Vélotypie, écrire à la vitesse de la parole. Bien plus accessible que la langue des signes, la vélotypie a sans doute entamé son ère de gloire en pleine crise sanitaire.

Souvenez-vous des allocutions du Président de la République Emmanuel Macron, moment durant lequel vous étiez sans doute davantage focalisé·e sur le sous-titrage éclair des propos du chef de l’État que sur l’écoute du discours en lui-même ! À guetter les corrections et les raccourcis ! Vous avez aussi sans doute ri des fautes d’orthographe en direct et des hésitations lors du sous-titrage. Interdit de rire. Derrière, des vélotypistes qui n’ont pas le droit à l’erreur et tentent de retranscrire le plus fidèlement possible un discours, présidentiel ou pas. Analyse d’un métier encore méconnu jusqu’alors, mais promis à de hautes destinées. Éclairage prodigué avec Sylvia Costy, vélotypiste chez Voxa Direct.

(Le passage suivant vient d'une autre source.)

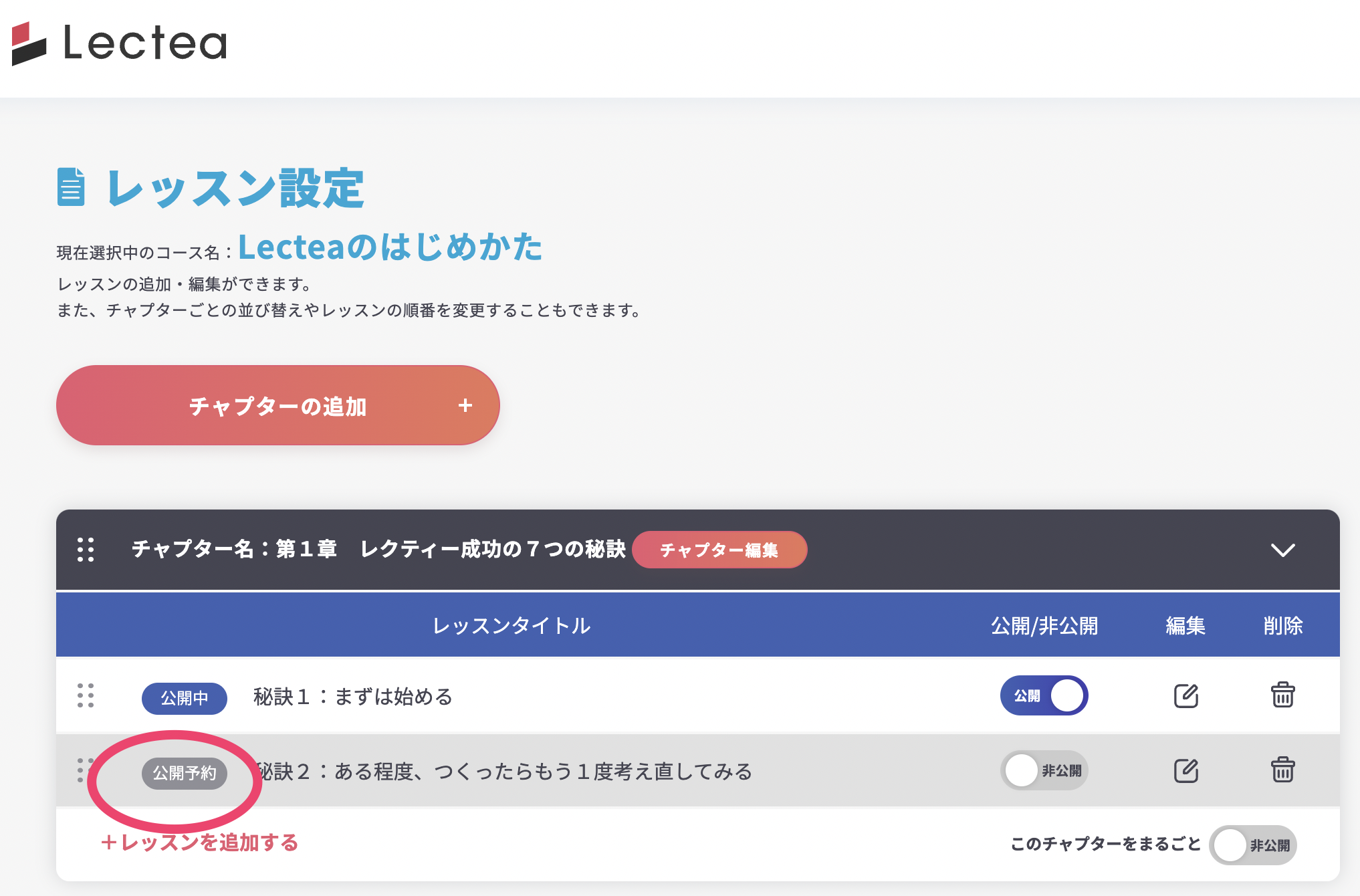Open the Lecteaのはじめかた course name
Screen dimensions: 1360x896
point(390,247)
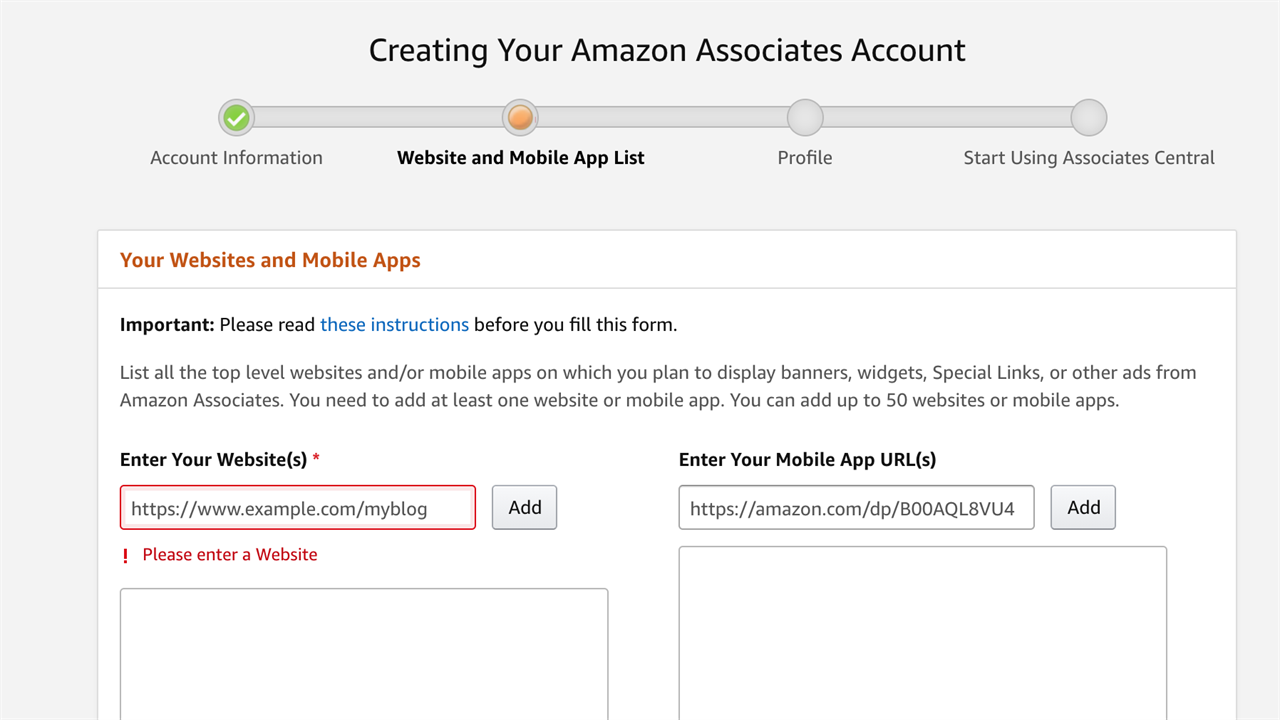Viewport: 1280px width, 720px height.
Task: Click the red exclamation error icon
Action: coord(126,556)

Les vélotypistes en auraient presque oublié les traditionnels claviers Azerty – ou Qwerty, c’est selon – au profit de ce qui semble devenu leur plus fidèle allié : le clavier vélotype. Beaucoup plus rapide. Beaucoup plus pratique donc : possible d’appuyer sur plusieurs touches à la fois grâce aux lettres positionnées de façon symétrique. Il suffit parfois d’une frappe sur le clavier pour écrire une syllabe, voire un mot entier, là où vous n’avez d’autres choix « que de taper lettre par lettre sur un clavier traditionnel », explique Sylvia Costy, vélotypiste depuis… vingt ans. On doit l’invention du clavier en question à une société néerlandaise fondée par Nico Berkelmans et Marius Den Outer. En France, l’essor de la vélotypie a pris une tournure sans précédent en 2005, année marquée par l’adoption de la loi pour « l’égalité des droits et des chances, pour la participation et la citoyenneté des personnes handicapées ». Les demandes de sous-titrages ont alors explosé. Les vélotypistes s’adressent avant tout aux « huit millions de personnes sourdes et malentendantes présentes en France », chiffre Sylvia, car toutes ne « maîtrisent pas nécessairement la langue des signes ». Potentiel de la vélotypie, les conférences, les meetings, les réunions…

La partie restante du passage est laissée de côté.